Technology Jobs Rise 2.6 Percent in New York, San Francisco

San Franciscans in technology enjoy the highest salaries in the nation, $17,000 more on average.

SAN LEANDRO, Calif. (February 24, 2012) – New York created 2.64 percent more tech jobs last month, while the San Francisco Bay Area followed closely with a 2.56 percent differential, both outperforming other tech hubs around the country. TriNet’s SMBeat also discovered that San Francisco tech workers enjoy the highest salaries in the industry: $115,000 vs. mid-$90,000 for the other tech hubs, an average salary increase of $17,000.

Moving from technology trends to overall employment trends, January data from the U.S. Bureau of Labor Statistics showed the creation of 243,000 jobs for the U.S. economy. This represents only a 0.18 percent increase over December’s employment levels. By contrast, TriNet’s clients saw their employment levels grow 1.78 percent in January, nearly tenfold that of the national average.

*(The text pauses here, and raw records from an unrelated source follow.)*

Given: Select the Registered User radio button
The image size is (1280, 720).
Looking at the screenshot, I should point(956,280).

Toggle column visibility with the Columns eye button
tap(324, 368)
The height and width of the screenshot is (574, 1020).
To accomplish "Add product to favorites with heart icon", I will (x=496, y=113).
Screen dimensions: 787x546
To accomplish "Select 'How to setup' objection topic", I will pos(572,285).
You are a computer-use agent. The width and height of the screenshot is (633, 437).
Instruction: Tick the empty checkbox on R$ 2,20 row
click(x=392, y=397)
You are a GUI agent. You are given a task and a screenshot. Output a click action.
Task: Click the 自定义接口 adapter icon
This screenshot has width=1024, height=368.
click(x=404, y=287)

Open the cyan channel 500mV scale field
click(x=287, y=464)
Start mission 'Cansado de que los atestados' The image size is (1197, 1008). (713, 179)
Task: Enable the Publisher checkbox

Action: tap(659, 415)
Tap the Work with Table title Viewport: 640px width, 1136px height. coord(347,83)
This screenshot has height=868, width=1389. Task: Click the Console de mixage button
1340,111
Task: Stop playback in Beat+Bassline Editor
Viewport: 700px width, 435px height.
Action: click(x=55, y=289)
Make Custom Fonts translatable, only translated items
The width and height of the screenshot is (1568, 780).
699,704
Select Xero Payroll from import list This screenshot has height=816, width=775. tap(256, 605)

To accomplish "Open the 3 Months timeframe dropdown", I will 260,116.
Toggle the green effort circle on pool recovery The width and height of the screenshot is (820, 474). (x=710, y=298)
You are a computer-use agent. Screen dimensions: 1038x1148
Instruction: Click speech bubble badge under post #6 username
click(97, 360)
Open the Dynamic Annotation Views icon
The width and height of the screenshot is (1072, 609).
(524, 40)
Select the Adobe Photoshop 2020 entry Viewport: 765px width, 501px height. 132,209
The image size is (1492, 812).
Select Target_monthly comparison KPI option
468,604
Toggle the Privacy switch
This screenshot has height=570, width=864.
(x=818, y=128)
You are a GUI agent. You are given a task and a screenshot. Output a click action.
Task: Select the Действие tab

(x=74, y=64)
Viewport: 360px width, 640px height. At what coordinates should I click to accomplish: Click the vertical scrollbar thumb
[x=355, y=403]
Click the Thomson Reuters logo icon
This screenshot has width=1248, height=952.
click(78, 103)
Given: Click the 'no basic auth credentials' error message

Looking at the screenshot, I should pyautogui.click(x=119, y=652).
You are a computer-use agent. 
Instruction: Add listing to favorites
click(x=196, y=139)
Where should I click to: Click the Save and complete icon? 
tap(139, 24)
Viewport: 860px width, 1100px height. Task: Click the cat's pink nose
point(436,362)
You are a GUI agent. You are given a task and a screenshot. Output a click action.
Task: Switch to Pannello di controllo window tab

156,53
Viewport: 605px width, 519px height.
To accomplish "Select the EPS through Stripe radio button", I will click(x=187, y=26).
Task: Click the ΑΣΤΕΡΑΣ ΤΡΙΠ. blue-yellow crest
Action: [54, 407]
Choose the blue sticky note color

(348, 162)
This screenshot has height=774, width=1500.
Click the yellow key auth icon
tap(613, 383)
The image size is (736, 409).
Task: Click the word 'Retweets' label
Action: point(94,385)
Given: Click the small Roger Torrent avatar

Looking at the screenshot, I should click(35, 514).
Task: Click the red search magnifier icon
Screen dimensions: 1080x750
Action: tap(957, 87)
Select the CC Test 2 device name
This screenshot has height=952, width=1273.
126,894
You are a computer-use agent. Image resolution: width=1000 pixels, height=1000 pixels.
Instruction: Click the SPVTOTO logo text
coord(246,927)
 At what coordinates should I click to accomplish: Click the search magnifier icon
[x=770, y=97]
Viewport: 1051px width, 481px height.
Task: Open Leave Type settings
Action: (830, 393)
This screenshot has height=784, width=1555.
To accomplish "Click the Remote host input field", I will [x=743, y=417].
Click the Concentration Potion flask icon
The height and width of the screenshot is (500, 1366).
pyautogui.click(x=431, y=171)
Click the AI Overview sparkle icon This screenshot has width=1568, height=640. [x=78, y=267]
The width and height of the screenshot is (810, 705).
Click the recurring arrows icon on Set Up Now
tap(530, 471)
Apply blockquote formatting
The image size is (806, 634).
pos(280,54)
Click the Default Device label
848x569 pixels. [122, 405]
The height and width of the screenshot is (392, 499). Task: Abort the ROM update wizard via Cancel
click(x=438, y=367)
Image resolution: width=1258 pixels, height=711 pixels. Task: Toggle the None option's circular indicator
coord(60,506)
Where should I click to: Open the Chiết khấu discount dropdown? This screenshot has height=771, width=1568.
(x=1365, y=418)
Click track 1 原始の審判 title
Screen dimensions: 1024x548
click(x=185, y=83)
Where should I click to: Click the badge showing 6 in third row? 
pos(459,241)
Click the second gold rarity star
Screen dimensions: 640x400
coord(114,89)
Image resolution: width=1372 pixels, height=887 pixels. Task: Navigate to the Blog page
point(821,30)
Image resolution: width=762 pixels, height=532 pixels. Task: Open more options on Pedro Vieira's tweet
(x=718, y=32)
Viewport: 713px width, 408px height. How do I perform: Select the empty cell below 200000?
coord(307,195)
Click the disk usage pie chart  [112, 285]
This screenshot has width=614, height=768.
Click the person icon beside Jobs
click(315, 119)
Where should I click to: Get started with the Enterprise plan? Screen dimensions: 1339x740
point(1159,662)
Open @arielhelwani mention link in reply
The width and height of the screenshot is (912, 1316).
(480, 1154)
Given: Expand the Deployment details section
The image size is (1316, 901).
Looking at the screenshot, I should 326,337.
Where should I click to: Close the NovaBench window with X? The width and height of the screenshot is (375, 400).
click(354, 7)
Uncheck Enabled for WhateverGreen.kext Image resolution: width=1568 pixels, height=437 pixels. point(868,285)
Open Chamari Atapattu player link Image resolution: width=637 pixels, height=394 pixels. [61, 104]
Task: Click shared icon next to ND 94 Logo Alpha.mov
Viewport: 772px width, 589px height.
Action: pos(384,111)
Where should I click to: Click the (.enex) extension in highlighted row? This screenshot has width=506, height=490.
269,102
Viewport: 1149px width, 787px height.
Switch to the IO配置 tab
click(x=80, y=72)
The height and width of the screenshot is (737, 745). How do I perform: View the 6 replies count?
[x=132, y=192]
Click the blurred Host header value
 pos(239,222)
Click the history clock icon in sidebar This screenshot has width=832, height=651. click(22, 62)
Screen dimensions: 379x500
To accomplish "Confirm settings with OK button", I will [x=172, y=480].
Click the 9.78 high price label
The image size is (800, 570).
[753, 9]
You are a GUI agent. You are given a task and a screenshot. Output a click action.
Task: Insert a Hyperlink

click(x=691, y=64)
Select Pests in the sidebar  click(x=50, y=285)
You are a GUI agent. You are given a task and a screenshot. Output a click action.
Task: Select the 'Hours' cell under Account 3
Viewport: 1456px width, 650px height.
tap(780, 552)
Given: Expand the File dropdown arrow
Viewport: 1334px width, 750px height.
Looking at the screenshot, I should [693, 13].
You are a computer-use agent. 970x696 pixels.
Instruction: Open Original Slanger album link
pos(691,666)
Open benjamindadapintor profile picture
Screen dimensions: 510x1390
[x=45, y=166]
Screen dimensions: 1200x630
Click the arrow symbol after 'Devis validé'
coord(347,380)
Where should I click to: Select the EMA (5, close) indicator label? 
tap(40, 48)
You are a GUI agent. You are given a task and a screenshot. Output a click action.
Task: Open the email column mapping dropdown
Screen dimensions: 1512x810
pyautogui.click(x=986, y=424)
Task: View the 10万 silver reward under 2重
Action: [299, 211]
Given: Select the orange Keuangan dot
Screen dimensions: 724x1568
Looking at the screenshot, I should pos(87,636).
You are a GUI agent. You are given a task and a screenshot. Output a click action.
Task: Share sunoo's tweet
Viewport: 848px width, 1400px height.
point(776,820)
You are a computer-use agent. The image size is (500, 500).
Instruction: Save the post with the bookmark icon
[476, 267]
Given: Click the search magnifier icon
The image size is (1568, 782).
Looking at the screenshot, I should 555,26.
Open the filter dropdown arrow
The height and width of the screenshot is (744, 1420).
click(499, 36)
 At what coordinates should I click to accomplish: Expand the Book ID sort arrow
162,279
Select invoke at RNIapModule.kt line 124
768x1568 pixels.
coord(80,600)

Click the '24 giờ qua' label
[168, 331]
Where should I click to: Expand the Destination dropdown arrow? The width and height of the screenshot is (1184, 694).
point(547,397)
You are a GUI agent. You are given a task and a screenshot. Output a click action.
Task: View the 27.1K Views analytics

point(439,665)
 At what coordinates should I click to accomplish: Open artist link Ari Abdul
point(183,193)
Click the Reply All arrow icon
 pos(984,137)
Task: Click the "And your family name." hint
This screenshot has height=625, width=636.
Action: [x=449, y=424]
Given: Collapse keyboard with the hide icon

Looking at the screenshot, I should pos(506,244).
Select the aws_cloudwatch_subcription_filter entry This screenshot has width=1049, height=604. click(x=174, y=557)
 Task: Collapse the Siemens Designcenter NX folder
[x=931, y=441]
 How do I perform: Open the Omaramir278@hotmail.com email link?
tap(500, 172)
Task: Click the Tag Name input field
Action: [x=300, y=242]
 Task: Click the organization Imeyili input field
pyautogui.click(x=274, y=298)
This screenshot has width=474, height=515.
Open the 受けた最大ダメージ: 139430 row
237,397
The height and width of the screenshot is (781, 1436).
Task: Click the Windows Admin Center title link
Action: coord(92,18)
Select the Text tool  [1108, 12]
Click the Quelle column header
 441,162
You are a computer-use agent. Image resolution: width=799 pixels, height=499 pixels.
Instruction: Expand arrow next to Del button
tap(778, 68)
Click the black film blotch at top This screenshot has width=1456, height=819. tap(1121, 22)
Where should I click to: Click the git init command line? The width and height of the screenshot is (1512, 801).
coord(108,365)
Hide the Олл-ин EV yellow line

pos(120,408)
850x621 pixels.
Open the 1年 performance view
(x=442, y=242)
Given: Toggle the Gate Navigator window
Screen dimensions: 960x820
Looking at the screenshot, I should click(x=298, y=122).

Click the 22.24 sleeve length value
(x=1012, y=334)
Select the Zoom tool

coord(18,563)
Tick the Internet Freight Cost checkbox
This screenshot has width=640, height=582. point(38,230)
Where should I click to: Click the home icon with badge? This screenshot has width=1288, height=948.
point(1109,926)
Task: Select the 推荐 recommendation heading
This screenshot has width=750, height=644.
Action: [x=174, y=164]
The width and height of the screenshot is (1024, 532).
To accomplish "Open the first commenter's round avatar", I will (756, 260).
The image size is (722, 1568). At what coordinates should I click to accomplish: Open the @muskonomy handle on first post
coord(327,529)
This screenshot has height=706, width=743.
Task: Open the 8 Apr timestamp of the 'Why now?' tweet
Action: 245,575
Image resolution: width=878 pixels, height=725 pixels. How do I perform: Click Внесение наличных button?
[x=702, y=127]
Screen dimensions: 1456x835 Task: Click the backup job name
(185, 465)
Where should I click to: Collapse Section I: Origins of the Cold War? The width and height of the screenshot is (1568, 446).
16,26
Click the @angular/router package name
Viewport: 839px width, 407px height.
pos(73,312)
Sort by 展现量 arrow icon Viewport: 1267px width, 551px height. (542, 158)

TriNet industry sectors adding jobs at a rate above the TriNet average include Information Technology (+2.3 percent), Personal Services (+2.2 percent), Professional Services (+1.9 percent) and Retail/Wholesale (+1.9 percent).

Though hiring fell 8.8 percent from December to 2.98 percent for January, total terminations decreased 34.7 percent to 1.2 percent, nearly equally split between voluntary quits and involuntary discharges. This dramatic reduction in terminations offset the weaker hiring, resulting in a net improvement for the job creation rate, which is up 24.5 percent month over month.

From a salary perspective, the average wage of employees terminated was $99,040, vs. wages of $90,232 for new hires. This shift means that new hires are earning 8.9 percent less ($8,808) than the employees they are replacing or supplementing.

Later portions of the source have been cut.